Resident requests referral of complaint to a Board of Arbitration of local councillors. Council officers ignores the request and disregard the council's complaints procedures.

October 2005. The developer had encountered problems repairing defects in a sewer pipe in the road due to unstable ground conditions, and decided to divert the sewer across the site of the sales office to an alternative outfall. The sales office was removed to allow the sewer to be diverted. Had the developer remedied the defects in the existing sewer instead of diverting the sewer, the sales office would not have been removed, and the council could have done nothing to force the developer to remove the sales office.

Complaint referred to the Local Government Ombudsman. The Local Government Ombudsman declines to investigate the complaint.

The evidence the Local Government Ombudsman conceal and the council maladministration the Local Government Ombudsman condone
 
The attempt by the Development Control Manager to mislead a resident into believing that the sales office did not require planning permission by making a misleading and inaccurate statement is, according to Local Government Ombudsman guidance, maladministration.

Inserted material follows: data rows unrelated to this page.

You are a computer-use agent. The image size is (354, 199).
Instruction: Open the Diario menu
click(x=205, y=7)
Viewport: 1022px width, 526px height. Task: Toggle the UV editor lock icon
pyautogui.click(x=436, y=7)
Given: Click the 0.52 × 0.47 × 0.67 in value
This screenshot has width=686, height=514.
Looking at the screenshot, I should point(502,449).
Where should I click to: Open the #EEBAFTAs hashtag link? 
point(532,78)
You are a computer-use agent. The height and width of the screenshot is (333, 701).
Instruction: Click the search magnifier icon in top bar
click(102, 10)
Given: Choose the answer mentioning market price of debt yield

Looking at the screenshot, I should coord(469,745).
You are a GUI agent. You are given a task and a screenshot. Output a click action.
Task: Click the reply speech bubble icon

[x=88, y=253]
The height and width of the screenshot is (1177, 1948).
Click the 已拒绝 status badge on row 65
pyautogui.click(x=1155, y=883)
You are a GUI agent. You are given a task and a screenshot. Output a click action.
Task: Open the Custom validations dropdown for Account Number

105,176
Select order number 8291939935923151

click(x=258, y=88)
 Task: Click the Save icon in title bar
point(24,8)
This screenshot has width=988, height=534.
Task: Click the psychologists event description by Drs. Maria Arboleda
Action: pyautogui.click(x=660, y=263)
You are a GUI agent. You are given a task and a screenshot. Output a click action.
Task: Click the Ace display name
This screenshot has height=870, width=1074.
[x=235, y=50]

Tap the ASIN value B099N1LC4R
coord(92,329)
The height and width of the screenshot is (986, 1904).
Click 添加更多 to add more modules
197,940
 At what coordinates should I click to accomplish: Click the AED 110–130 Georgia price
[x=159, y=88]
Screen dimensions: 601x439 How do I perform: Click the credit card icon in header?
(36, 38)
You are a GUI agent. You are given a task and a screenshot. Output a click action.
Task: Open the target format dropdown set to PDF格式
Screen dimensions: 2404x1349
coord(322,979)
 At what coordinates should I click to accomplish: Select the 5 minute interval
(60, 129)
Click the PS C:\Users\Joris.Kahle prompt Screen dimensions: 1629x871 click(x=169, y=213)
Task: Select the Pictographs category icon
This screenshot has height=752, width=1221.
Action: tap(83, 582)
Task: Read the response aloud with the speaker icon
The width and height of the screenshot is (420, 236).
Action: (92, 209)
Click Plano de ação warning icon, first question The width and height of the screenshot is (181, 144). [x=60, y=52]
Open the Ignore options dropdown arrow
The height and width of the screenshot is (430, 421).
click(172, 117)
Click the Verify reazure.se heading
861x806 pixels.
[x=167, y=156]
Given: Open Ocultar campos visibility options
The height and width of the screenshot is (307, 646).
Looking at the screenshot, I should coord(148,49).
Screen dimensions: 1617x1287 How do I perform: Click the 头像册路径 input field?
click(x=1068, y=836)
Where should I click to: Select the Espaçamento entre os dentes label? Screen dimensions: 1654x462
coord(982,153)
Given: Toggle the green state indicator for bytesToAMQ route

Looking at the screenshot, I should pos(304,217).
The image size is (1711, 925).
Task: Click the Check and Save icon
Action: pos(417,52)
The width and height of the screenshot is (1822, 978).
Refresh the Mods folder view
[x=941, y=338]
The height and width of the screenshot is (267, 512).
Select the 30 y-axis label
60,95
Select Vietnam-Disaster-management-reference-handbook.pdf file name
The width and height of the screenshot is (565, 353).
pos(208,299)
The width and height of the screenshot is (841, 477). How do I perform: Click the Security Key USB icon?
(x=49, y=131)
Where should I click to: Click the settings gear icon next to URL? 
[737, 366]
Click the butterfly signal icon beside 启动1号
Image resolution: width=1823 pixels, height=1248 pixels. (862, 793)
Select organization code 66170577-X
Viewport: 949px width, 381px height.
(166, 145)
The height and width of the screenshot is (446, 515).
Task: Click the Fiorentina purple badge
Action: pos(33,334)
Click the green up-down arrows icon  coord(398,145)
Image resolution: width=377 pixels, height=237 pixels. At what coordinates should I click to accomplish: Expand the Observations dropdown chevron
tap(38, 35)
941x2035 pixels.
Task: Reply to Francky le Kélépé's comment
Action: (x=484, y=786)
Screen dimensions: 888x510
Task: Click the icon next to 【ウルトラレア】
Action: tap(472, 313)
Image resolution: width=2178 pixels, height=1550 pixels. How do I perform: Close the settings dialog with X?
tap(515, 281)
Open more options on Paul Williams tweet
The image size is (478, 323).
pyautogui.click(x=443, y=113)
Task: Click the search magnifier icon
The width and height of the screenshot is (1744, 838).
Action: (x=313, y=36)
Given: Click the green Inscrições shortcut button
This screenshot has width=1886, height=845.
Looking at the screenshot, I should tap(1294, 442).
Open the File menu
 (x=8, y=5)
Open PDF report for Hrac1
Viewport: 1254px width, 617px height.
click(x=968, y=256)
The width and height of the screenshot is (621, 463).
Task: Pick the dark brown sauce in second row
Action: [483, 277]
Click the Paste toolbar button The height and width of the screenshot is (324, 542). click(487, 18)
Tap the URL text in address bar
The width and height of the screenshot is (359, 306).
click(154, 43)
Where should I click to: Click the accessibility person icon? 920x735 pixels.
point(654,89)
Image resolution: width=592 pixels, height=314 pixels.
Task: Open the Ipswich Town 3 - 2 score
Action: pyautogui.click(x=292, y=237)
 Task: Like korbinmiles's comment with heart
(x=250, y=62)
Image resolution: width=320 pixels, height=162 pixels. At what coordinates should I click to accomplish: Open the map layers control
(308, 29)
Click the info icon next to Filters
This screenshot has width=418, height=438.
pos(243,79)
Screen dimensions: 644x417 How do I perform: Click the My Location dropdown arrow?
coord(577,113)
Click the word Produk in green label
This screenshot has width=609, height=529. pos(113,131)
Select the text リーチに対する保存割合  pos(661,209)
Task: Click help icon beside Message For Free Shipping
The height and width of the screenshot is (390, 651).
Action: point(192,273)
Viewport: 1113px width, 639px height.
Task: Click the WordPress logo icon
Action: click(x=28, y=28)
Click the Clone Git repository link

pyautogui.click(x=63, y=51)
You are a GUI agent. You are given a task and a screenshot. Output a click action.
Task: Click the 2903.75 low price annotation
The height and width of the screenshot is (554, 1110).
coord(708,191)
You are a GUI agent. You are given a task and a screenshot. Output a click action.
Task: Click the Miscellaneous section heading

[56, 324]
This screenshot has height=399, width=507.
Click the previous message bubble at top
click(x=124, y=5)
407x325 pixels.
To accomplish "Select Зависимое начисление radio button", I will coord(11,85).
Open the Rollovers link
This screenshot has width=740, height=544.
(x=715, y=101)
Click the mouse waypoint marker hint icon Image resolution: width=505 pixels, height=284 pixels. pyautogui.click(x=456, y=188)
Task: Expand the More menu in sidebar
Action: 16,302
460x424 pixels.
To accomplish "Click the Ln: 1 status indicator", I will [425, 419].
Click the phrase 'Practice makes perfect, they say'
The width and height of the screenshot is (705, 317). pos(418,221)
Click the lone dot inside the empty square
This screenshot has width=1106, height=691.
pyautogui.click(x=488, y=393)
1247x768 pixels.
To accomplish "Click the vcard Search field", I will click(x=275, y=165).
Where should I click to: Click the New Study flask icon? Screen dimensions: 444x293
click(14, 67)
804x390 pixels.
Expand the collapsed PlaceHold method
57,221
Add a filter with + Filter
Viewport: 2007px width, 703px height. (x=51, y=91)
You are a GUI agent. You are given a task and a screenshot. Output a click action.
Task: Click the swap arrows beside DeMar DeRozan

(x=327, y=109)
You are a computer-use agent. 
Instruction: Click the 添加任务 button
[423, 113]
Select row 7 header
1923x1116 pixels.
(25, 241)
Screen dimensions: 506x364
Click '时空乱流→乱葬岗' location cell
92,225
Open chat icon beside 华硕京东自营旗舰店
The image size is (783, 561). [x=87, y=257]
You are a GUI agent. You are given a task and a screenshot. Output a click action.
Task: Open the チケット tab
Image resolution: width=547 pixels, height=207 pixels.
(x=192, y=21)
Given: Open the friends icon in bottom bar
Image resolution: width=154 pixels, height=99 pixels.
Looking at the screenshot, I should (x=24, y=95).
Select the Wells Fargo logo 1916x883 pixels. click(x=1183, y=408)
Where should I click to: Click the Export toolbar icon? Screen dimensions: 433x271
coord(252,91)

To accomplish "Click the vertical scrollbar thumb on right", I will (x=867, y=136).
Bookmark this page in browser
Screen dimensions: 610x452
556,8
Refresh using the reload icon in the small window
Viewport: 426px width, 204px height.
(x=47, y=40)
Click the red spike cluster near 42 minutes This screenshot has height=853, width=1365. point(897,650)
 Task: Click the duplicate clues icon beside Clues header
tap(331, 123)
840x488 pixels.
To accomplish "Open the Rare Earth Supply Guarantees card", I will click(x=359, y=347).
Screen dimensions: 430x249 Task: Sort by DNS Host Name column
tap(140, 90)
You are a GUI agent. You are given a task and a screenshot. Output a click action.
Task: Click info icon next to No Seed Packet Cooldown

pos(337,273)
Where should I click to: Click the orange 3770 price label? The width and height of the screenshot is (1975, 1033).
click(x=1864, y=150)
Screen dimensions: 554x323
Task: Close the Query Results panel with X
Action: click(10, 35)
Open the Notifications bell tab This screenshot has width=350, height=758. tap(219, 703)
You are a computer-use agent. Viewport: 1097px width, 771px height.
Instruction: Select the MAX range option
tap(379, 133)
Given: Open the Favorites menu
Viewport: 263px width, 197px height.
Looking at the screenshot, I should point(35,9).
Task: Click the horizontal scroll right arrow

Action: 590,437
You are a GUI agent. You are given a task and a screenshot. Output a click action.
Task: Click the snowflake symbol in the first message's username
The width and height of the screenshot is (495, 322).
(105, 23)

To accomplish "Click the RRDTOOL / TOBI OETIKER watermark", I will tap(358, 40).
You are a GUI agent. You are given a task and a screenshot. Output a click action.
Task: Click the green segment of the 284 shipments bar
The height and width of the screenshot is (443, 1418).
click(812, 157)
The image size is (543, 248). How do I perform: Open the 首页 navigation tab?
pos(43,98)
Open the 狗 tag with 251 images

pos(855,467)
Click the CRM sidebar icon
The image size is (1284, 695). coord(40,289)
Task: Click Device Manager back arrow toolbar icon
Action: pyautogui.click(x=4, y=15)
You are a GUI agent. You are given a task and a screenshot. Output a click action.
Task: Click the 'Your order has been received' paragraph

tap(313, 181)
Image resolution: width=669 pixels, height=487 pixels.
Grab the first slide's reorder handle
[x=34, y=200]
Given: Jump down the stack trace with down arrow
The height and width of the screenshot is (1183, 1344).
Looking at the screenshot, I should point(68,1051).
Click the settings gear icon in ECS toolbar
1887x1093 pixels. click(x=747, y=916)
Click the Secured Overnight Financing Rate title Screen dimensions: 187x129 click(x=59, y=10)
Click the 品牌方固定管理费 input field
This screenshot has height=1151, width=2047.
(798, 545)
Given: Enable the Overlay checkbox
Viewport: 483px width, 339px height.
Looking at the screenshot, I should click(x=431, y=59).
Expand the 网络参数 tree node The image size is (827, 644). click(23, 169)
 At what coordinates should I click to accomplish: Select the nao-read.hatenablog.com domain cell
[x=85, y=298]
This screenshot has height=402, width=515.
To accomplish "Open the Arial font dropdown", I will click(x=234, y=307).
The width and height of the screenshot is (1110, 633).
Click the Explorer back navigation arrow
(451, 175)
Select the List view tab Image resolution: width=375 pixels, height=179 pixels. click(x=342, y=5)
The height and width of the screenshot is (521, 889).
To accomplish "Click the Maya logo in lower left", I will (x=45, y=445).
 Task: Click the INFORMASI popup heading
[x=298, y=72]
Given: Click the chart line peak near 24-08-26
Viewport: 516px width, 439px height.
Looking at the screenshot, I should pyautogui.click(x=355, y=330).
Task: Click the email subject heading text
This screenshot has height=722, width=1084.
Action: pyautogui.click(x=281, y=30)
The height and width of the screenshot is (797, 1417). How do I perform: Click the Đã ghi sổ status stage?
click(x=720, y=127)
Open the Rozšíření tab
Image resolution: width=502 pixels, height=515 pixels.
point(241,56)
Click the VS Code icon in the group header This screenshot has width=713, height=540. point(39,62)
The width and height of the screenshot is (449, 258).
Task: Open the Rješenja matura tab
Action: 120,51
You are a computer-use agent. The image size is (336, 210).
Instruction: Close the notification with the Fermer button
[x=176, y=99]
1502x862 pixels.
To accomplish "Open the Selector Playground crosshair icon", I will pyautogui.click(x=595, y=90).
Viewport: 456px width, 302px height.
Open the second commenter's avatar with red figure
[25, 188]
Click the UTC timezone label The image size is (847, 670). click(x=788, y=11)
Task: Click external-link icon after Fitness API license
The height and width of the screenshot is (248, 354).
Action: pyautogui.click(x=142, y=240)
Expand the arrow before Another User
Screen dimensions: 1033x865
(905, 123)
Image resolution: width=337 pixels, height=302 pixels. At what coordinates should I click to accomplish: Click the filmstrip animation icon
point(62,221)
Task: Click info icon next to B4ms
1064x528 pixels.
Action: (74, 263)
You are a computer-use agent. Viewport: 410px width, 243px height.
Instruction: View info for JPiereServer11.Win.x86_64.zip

Planning officers should have requested the developer remove the sales office or apply for retrospective temporary planning approval when they first became aware of the sales office. They failed to do so. That was maladministration. Council officers should have notified the Valuation Office Agency of the sales office so that it could be assessed for business rates. They failed to do so. These omissions led to the developer not paying any business rates on the sales office (over a period of 4 years). That was maladministration and an injustice.

The council failed to take enforcement action within the statutory time period. That was maladministration. It reveals the planning officers cavalier attitude to planning enforcement, contempt toward local residents, and a total disregard of the interests of the public.

Council officers prevent the resident from putting the complaint before a Board of Arbitration of local councillors, so as to conceal the complaint from councillors and force the resident to refer the complaint to the Local Government Ombudsman, in the knowledge that the Local Government Ombudsman may not investigate the complaint, or may cover up the maladministration.

The Local Government Ombudsman has found maladministration in other cases where council officers have failed to take effective enforcement action within the statutory time period. The decision of the Local Government Ombudsman not to investigate in this case is clear evidence that the LGO does not act in the public interest, are inconsistent in their decisions, are not impartial, and condone Council malpractice and incompetence.

The Local Government Ombudsman state they aim to get things put right if we find they have gone wrong...and put the complainant in the position he or she would have been in but for the maladministration. But they do not do this. They cover up the maladministration by not investigating, and do nothing to get the council to take action to ensure the tree planting and wall is built in accordance with the approved plan and Planning Agreement.
The LGO's decision not to investigate is perverse, irrational, unhinged, and contrary to the public interest.

Photographs




The above photograph shows the Senator Homes sales office built without planning permission. The area to the right of the sales office was tarmac and used as a car park. The site of the sales office and car park should have been planted with trees and a wall constructed in accordance with the approved residential development plan and Planning Agreement. This was not done and has not been done to date. 



The above photograph shows another view of the Senator Homes sales office built without planning permission. Protected trees (subject to Tree Preservation Order) can be seen in the background.



The above photograph shows another view of the sales office and two of the protected trees (subject to TPO) that form part of the established avenue of trees along the Garlands Road.